**Excerpt**
************
Challenge: Reliable machine learning system predictions
An advanced fraud detection system can prevent customers from being scammed of $10,000s of their hard-earned money and significantly reduce the money the fintech has to repay customers. Machine learning systems and real-time transaction monitoring can automatically watch every financial interaction, instantly identifying and flagging suspicious activity.
As companies transition to relying on automated detection systems for business processes such as fraud and transaction monitoring, the importance of the reliability of these systems increases.
In the case of an ML system to detect fraudulent behaviors, it’s not uncommon for this to rely on hundreds of data models such as user demographics, 3rd-party systems, product usage, and transaction data. Combined, this means that comprehensive end-end monitoring is a must to deliver reliable predictions.
Example of an ML-based fraud detection system with the data warehouse at the center
Machine learning systems can be a black box, and uncaught issues may mean that the wrong customers get declined by automated onboarding controls or that the company fails to detect fraud directly impacting customers.
Solution: End-end observability of ML system to build quality by design
First, it’s essential to consider if the ML model is being trained on accurate data. A common issue that can happen to the training data is data drift, where the statistical properties of the data used to train a model change over time, leading to a decrease in model performance.
Issues in the model output can also happen due to problems in the ML training or inference steps and should simultaneously be monitored.
ML monitoring is a broad topic. Many tools and techniques exist to measure model performance metrics and understand when issues arise, such as model drift, model performance decay, model outliers, and data quality. The following steps focus on monitoring data quality, but a dedicated ML monitoring system may be a needed supplement for some systems.
Step 1: Ensuring robust input data by building quality by design
Well-tested data pipelines can help you detect issues feeding into the ML model training set before they impact the model predictions.
- Freshness checks to catch stale data: Apply dbt source freshness checks for data sources when you explicitly expect data to be refreshed. Supplement these with automated freshness checks from an observability tool for sources where you don’t know the exact threshold or if you’re unaware of or failed to anticipate a freshness check was needed.
- Use generic tests on the critical path: Test early and often for core quality issues such as uniqueness and not_null to detect issues as close to the source as possible.
- Field level metrics: Apply automated field level monitors from your observability tool on your most important features. For example, automatically monitor changes in the percentage of values in a column with a zero value or % of null values, which can introduce errors into the model predictions.
Tip: It can be helpful to run data quality checks regularly, even if you retrain your model less frequently, to catch issues as close as possible to when they happen
Step 2: Proactively detect erroneous output data
We recommend monitoring the output if your ML system is trained and runs inference frequently. Even if you have no upstream issues impacting your training data, issues in core training or inference steps can still mean you’re outputting inaccurate predictions.
- Field level monitors: Field level monitors such as % zero or null values can help you detect apparent issues in the values output by your ML system.
************
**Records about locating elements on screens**
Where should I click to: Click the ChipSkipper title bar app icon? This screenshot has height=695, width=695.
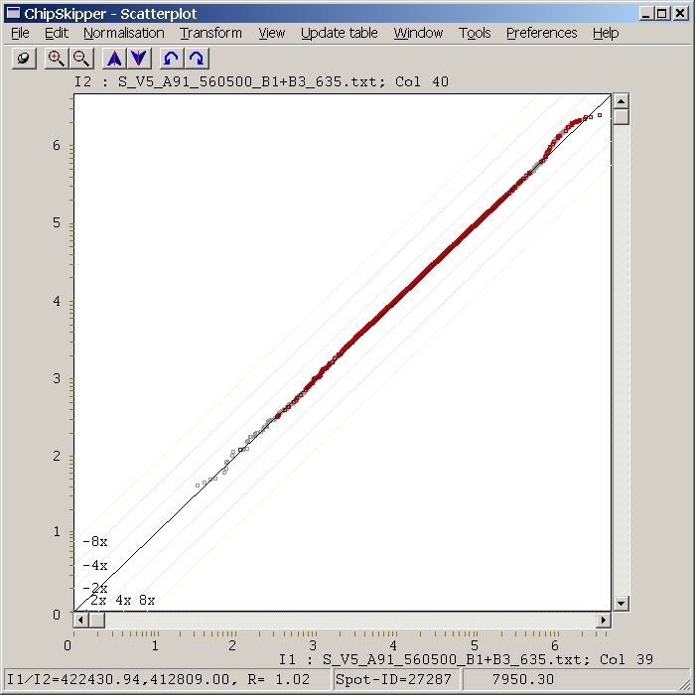click(x=13, y=13)
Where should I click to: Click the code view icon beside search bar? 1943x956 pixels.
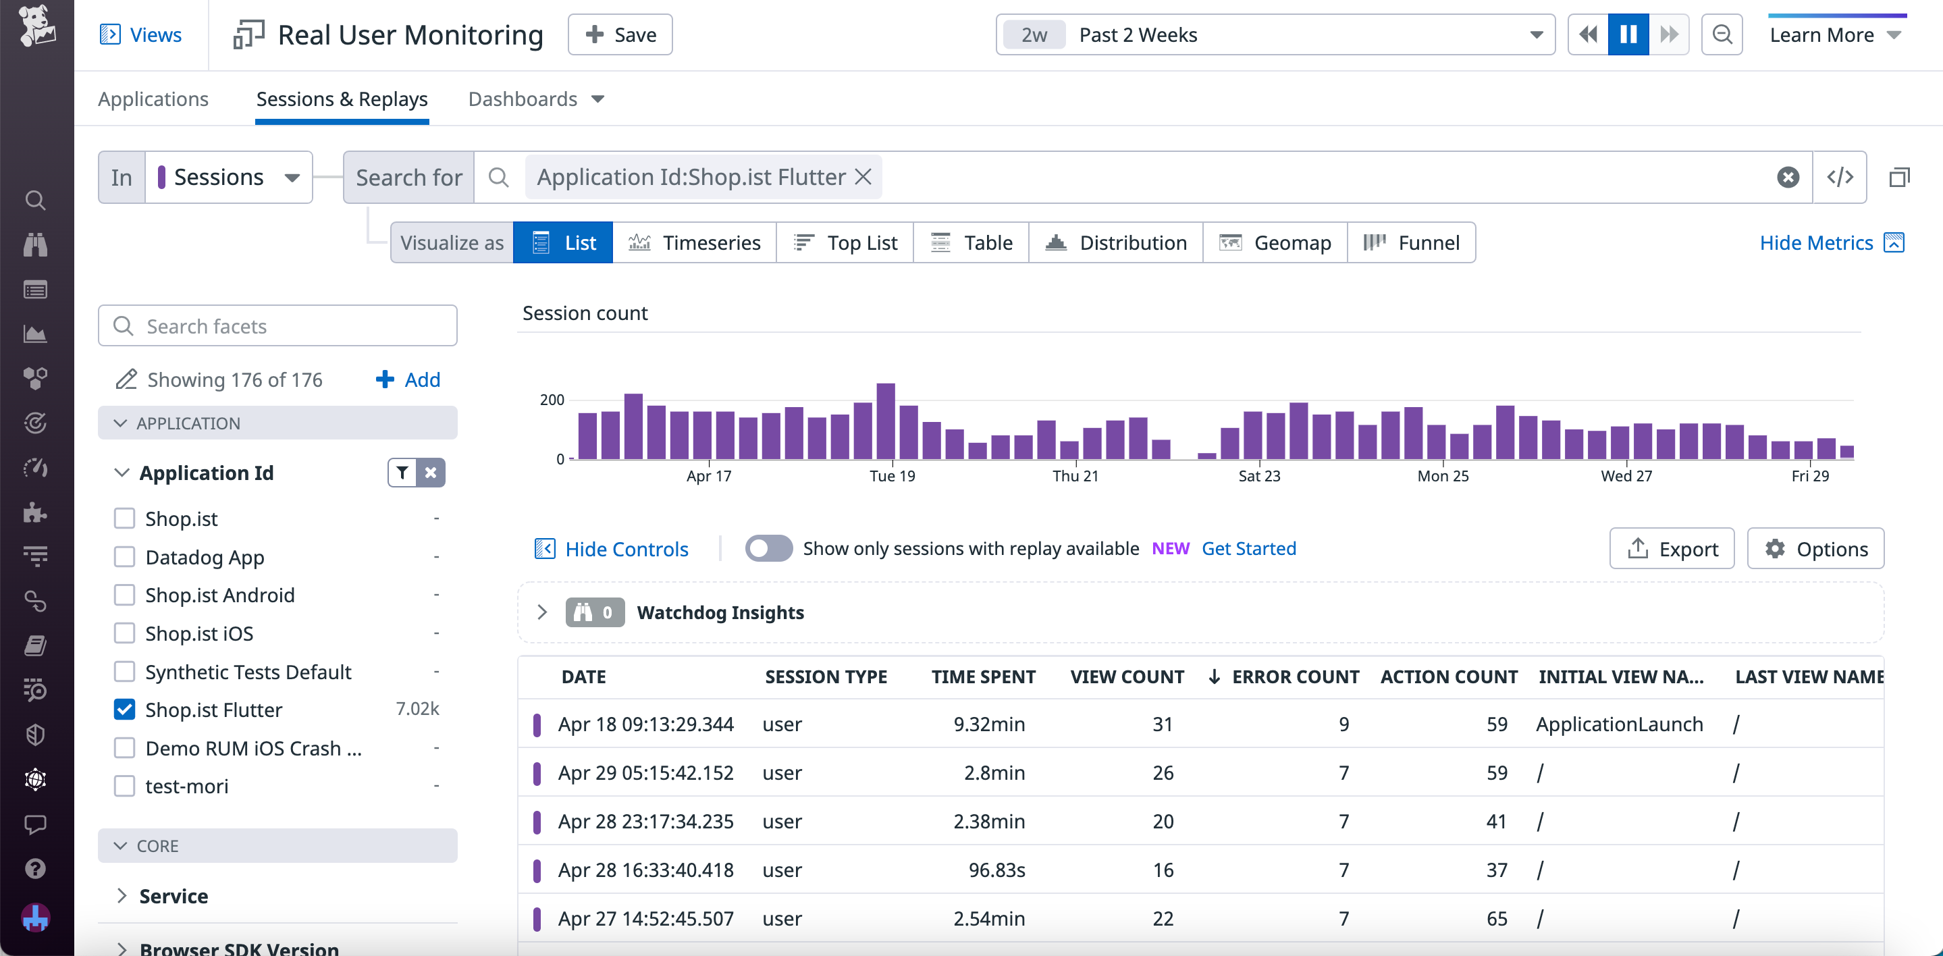coord(1839,177)
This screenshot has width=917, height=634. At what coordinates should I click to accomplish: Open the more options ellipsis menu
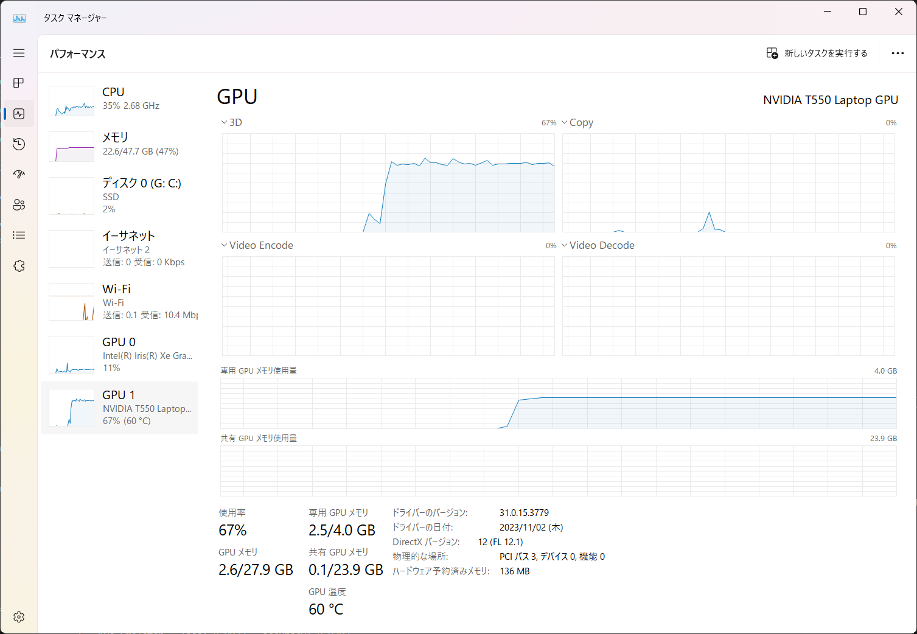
************
**Written exercise 1**
Answer these questions about the excerpt on monitoring machine learning fraud detection systems, using the text above the rows:
(a) How does the excerpt define data drift?
(b) Which two core quality issues are named as examples for generic tests on the critical path?
(c) What does the tip advise doing even if the model is retrained less frequently?
**Written exercise 2**
Pick up the excerpt on monitoring machine learning fraud detection systems after its last line and continue it.

**Output 1**
(a) Data drift is when the statistical properties of the data used to train a model change over time, which leads to a decrease in model performance.
(b) Uniqueness and not_null.
(c) It advises running data quality checks regularly to catch issues as close as possible to when they happen.

**Output 2**
- Monitor by segments: In some cases, you can be blind to if the model starts drifting for a specific segment, such as suddenly increasing the risk rating predicted for users signing up from LATAM countries. Custom monitors by relevant segments can help detect this.
It can also be a requirement to report on the uptime and historical issues for each automated decisioning system. This type of information may be required for regulators and can help build trust with other engineering teams with expectations around production system monitoring.
System health monitoring in Synq tracking historical uptimes and errors by type
Customer experience, KYC & onboarding
Challenge: Fast iteration cycles are needed for rapid experimentation
Balancing the need for thorough identity verification with a smooth onboarding experience is a delicate task, as it requires collecting a wealth of information without overwhelming the customer.
Many fintechs have hundreds of thousands or millions of active users, which makes them prime candidates for running experiments such as A/B tests. For example, alter the steps in the signup flow and measure the impact on signup rates while also taking into account health metrics such as % of users that sign up are fraudulent to increase the proportion of new users that successfully sign up.
“An experiment is an isolated change you expose to some but not all of your users. You keep running the experiment until you’re sure of your result (also called statistical significance), at which point you know exactly what the impact of the change is.”
Running experiments efficiently often involves making many small product changes. Being able to capture these in your data warehouse and having accurate data to assess the impact of the changes on your North Star metrics is key. If you operate in an experiment-based culture, you may run multiple weekly tests. Therefore, your data team must be able to operate quickly and resolve data issues as fast as possible.
“We want to build a world where any data scientist can have an idea on the way to work and explore it end-to-end by midday.” - Monzo
Solution: Free up your data team with efficient issue-resolution workflows
Data teams often spend over 20% of their time working reactively and resolving data issues. As your team and data stack scale, this number tends to grow, which slows down data scientists and can create frustrations within the team.
With the right combination of processes and tooling, you can reduce this number significantly.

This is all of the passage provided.